◆ Source extract
Staircases of active scalar concentration in cellular flow

Staircases are quasi-periodic layered structures characterized by regions of enhanced mixing (‘steps’) separated by microbarriers (‘jumps’) that impede transport and locally steepen gradients. These staircases emerge in many physical systems, including magnetically confined plasmas, where interspersed regions of localized shear are thought to form through E ✕ B feedback. Prior studies have demonstrated that the simplest type of staircase arises in passive-scalar advection driven by the interplay of two disparate timescales, that of fast cell turnover (τH) and slow diffusion across cell boundaries. This study replaces the passive scalar with an active scalar and examines its staircase evolution and transport within a fluctuating vortex array model. The active scalar field, the magnetic potential, interacts with vortex dynamics through Lorentz forces, as in 2D MHD. Resistive diffusion introduces non-ideal MHD phenomena such as flux expulsion (kinematic) and cell disruption (dynamic). Numerical experiments focusing on a broad range of excitations typical of modest levels of turbulence in magnetic confinement experiments (i.e., Kubo number ≤ 1) reveal that magnetic potential staircases form in both kinematic and dynamic regimes. In the kinematic regime, where cells expel magnetic field lines to cell boundaries, the background magnetic field enhances the elasticity of the vortex array against cell scattering and suppresses the transport of magnetic potential across cell boundaries, as measured by turbulent resistivity (ηT). Inhomogeneous mixing occurs when τH << τηT. In the dynamic regime, although the magnetic field disrupts the cell structure, some cells remain unaffected, unexpectedly allowing the layered structure to persist. Notably, without external magnetic forcing, the magnetic field eventually decays in 2D. Thus, we also examine the effects of external stochastic magnetic potential forcing on the persistence of active scalar staircases. Finally, we revisit the passive scalar case and introduce a unified framework that identifies shared mechanisms underlying staircase formation in both passive and active scalar transport, offering new physical insight into barrier formation and resilience in cellular flows.

◆ Directions
- a) According to the abstract on active scalar staircases, what quantity serves as the active scalar field?
- b) Translate this sentence from the abstract on active scalar staircases into Spanish: "Notably, without external magnetic forcing, the magnetic field eventually decays in 2D."
- c) List every quantity in the abstract on active scalar staircases that is written with the Greek letter τ or η.

◆ Exercise data
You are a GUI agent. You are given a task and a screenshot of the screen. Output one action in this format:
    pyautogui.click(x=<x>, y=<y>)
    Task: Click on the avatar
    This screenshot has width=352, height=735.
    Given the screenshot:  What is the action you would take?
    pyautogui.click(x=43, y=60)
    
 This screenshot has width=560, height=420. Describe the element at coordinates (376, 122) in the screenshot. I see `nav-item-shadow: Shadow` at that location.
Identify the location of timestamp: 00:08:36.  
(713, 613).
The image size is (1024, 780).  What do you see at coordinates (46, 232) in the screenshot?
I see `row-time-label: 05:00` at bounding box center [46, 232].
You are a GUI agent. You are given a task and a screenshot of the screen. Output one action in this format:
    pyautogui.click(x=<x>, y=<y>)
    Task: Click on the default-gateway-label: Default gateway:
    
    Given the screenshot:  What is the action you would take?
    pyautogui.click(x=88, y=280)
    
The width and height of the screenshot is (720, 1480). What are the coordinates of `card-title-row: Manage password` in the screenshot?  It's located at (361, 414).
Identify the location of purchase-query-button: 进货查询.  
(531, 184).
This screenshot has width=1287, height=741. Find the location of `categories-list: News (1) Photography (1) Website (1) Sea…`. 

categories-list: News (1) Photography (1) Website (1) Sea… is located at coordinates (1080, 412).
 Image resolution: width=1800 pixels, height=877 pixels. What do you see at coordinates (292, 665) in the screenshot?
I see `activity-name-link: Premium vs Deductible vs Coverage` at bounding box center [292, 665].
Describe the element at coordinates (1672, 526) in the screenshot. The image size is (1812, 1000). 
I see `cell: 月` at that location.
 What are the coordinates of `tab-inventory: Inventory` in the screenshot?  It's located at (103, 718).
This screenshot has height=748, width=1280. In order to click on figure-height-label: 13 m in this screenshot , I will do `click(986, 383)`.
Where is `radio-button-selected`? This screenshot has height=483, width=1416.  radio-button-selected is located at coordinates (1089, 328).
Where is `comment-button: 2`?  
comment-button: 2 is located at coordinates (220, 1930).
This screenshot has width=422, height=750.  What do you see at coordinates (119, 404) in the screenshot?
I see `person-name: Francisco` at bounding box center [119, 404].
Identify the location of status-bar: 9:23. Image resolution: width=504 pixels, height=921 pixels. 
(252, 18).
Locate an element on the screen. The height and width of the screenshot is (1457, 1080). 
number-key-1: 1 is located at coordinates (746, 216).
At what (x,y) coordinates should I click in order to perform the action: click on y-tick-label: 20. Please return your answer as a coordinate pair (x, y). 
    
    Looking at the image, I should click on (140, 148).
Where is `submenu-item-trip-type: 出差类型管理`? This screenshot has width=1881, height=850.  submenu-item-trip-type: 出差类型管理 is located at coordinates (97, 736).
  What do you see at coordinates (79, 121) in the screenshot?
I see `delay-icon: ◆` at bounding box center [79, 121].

◆ Answer section
- a) The magnetic potential serves as the active scalar field.

- b) En particular, sin forzamiento magnético externo, el campo magnético termina por decaer en 2D.

- c) τH, ηT, τηT